I don't remember anything about my grandmother's death or funeral.  At the age of three I am sure my parent's protected me from seeing the sorrow and the grief they were going through.  But they must have made that Christmas special for me any way because I  still remember the gift and the joy I had opening it that Christmas morning.

One of my least favorite Christmas memories is the Christmas the year my ex wife and I were in the midst of divorcing.  We were still living in our house but we were not living together.  We lived in separate rooms and led separate lives.  But when you have small children you still have to put on a happy face especially on Christmas morning.  I remember not wanting to exchange gifts with my ex wife that year because it all would have been a lie.  I talked to my mother about it and how difficult it was trying to put on a show for Christmas.  She told me there were many years when she and my father had put on shows for Christmas for my sister and I even when their hearts were not in it.  She never went into specifics or shared any stories of individual bad Christmas's for them.  But she did ask me if I remembered any childhood Christmas's when we were not all happy.  And I did not.

To my knowledge my daughter never knew that would be our last Christmas together as a family.  I can remember watching them opening their gifts that year and laughing with them as they opened them.  And I can remember feeling like the worst parent in the world that year.  I remember holding back my tears and putting on a smile much the way my parents did that year my grandmother died on Christmas Eve.  But their smiles were worth the price.  They were happy that morning and have carried with them the memory of one last happy Christmas together with their parents.

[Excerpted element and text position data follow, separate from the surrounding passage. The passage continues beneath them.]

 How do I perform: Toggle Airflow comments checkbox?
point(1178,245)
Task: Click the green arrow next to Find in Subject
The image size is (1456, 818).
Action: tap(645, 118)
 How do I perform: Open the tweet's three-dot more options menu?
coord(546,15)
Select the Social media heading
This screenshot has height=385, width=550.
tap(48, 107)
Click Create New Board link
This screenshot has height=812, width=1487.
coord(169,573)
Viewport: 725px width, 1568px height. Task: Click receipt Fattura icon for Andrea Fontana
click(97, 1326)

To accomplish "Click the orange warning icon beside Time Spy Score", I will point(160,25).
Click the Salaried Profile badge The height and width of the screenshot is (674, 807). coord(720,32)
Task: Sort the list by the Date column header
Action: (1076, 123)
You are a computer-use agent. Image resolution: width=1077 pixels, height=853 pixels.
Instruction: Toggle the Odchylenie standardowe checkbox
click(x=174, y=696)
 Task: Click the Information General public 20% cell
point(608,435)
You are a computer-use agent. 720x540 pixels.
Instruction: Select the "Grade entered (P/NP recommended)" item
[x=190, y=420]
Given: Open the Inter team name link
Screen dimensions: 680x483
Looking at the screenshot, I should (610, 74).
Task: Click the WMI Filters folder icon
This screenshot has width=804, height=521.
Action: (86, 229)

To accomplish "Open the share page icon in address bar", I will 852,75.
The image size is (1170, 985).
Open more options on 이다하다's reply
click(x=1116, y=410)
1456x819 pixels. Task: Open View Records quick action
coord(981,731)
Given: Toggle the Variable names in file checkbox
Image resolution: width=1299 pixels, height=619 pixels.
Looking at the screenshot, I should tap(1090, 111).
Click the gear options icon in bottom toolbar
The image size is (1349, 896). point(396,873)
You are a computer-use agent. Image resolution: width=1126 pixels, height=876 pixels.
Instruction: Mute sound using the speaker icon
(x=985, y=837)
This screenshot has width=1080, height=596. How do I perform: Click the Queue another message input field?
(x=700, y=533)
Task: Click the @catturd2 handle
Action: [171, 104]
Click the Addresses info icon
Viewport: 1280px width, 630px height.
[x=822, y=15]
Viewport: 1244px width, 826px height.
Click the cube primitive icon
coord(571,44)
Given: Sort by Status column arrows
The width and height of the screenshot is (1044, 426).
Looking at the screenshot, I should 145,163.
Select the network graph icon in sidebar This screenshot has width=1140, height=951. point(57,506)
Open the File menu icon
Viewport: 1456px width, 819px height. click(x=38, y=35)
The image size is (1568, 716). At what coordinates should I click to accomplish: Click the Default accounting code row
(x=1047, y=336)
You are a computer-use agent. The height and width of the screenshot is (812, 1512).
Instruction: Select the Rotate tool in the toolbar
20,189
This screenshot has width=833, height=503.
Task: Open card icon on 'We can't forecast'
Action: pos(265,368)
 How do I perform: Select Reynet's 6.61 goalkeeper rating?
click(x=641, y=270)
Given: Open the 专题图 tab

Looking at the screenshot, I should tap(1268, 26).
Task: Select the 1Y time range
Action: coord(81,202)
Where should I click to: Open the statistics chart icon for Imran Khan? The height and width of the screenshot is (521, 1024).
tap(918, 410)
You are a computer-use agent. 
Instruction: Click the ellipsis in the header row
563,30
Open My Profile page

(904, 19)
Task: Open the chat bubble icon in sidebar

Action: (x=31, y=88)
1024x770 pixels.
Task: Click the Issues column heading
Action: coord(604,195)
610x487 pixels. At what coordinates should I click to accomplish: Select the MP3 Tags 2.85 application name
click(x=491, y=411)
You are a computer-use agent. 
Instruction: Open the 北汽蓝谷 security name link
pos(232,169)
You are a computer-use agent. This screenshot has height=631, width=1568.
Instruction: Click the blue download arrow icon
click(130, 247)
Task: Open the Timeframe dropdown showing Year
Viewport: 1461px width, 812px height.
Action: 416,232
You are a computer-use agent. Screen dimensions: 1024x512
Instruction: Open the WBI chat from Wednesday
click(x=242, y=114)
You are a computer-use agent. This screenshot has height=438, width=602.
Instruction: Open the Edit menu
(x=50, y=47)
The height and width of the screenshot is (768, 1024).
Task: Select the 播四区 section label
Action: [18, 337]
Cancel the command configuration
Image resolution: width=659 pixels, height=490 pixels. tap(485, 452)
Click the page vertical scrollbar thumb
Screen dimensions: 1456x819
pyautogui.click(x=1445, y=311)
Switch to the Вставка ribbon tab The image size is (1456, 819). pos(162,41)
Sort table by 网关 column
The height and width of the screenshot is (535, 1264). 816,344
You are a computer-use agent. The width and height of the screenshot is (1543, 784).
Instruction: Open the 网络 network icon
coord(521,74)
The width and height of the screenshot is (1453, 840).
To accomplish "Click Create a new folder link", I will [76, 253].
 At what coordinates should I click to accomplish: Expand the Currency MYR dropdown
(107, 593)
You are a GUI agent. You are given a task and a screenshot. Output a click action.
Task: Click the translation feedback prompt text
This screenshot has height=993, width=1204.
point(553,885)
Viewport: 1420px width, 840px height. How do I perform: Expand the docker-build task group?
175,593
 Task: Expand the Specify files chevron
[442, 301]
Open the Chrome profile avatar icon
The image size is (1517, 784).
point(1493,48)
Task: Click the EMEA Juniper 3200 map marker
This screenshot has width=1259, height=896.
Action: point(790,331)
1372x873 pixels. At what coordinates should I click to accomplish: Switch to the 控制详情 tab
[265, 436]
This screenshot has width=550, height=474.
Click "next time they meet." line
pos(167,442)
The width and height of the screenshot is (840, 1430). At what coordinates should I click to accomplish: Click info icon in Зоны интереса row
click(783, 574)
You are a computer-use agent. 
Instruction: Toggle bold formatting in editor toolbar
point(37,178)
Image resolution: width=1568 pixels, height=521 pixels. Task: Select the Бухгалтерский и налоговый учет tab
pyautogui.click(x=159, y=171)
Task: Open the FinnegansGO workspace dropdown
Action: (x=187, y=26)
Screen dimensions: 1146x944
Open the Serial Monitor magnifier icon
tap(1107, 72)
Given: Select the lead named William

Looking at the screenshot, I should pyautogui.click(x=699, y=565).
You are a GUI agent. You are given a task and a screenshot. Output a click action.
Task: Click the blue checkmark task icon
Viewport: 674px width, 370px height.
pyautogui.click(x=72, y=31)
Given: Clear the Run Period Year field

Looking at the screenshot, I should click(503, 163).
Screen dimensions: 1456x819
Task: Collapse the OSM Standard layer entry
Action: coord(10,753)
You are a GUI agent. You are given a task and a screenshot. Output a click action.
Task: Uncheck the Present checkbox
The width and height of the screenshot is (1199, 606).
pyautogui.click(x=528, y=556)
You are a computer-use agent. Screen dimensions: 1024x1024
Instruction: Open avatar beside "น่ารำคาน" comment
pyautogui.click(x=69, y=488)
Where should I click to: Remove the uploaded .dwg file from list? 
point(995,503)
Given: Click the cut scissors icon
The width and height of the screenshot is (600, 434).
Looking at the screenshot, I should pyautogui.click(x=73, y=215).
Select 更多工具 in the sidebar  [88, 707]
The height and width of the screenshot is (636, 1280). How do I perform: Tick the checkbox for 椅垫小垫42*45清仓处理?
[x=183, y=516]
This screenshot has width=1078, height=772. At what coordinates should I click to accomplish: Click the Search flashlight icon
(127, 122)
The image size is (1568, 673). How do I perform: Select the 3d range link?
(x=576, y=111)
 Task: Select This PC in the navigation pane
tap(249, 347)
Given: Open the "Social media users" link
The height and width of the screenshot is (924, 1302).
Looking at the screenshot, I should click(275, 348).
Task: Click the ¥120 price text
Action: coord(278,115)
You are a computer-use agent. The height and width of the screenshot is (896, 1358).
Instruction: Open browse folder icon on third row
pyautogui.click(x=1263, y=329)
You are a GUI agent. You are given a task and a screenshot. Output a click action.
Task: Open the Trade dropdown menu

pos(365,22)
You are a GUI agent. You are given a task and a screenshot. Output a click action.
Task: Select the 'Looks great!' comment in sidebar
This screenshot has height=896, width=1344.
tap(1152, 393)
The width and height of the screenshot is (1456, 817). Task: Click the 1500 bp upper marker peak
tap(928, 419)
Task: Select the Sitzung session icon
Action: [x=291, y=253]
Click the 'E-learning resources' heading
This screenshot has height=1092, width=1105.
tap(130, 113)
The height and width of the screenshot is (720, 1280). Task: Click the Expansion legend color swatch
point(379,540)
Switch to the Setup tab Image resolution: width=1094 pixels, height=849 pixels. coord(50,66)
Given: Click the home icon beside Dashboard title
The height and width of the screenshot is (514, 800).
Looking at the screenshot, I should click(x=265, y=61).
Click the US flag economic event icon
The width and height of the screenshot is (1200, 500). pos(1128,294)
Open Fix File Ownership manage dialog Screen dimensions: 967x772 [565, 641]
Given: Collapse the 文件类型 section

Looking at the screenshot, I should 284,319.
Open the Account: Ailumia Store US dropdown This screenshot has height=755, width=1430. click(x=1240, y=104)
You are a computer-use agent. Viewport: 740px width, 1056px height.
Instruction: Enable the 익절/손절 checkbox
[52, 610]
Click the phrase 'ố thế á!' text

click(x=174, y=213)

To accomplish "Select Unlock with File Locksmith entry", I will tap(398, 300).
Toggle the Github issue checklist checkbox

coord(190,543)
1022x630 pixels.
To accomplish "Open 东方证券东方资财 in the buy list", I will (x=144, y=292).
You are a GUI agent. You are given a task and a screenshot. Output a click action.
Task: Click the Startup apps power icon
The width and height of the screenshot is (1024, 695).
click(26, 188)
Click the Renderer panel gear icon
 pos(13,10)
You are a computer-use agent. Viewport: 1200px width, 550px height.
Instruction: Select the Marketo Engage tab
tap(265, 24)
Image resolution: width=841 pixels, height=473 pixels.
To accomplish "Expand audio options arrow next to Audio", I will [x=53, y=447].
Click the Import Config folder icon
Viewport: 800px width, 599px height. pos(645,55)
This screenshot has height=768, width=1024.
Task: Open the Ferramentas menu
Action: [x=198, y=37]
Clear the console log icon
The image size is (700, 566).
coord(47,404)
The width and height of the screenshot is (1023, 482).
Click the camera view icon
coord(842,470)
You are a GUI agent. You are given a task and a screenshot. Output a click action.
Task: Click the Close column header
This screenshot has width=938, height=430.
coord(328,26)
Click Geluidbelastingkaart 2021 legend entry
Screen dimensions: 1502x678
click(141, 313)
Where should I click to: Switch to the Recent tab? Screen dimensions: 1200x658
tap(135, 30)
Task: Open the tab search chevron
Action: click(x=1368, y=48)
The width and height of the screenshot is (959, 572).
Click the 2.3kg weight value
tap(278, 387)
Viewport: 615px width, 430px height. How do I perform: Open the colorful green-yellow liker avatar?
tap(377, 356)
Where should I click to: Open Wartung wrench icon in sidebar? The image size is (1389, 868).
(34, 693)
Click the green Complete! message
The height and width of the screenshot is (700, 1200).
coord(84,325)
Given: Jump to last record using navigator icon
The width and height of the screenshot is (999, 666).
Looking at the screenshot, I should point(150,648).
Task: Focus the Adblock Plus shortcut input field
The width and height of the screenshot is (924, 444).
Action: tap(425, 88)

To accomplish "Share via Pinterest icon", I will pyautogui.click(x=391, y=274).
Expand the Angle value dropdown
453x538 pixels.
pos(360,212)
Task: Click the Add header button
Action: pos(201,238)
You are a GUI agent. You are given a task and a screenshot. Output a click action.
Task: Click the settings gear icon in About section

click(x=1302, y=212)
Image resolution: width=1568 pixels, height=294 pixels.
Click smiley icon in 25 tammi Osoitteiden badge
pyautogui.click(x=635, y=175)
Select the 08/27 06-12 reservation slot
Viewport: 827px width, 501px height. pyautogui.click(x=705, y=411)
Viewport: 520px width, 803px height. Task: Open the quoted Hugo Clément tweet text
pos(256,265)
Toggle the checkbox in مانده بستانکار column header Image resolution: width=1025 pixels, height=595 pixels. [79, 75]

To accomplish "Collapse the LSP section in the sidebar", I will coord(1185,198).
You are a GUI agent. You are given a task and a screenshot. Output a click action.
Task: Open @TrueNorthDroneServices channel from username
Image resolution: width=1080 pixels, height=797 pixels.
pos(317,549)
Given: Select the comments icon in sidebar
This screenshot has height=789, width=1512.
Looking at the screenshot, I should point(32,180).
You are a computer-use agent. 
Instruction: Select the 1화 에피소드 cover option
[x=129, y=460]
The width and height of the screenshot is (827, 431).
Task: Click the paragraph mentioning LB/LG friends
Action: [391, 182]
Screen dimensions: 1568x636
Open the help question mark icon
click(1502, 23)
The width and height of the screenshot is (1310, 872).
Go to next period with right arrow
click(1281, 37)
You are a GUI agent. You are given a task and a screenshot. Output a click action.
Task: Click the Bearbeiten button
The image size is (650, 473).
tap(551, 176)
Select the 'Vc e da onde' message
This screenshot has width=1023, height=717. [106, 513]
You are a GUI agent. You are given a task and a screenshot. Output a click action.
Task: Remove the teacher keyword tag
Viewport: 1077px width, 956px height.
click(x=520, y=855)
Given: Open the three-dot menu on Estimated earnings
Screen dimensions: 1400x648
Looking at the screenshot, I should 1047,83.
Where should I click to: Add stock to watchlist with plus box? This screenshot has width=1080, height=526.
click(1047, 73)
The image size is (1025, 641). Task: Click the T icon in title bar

We have had good and bad Christmas's since that Christmas.  Their mother and I have worked through our hurts and differences and are better friends now than when we were married.  They both have their own homes now and their own trees and are making their own memories each year.  And there is still something magical having them in my house on Christmas morning opening gifts, laughing and taking photos each year .   Christmas memories.  I would not trade one of them.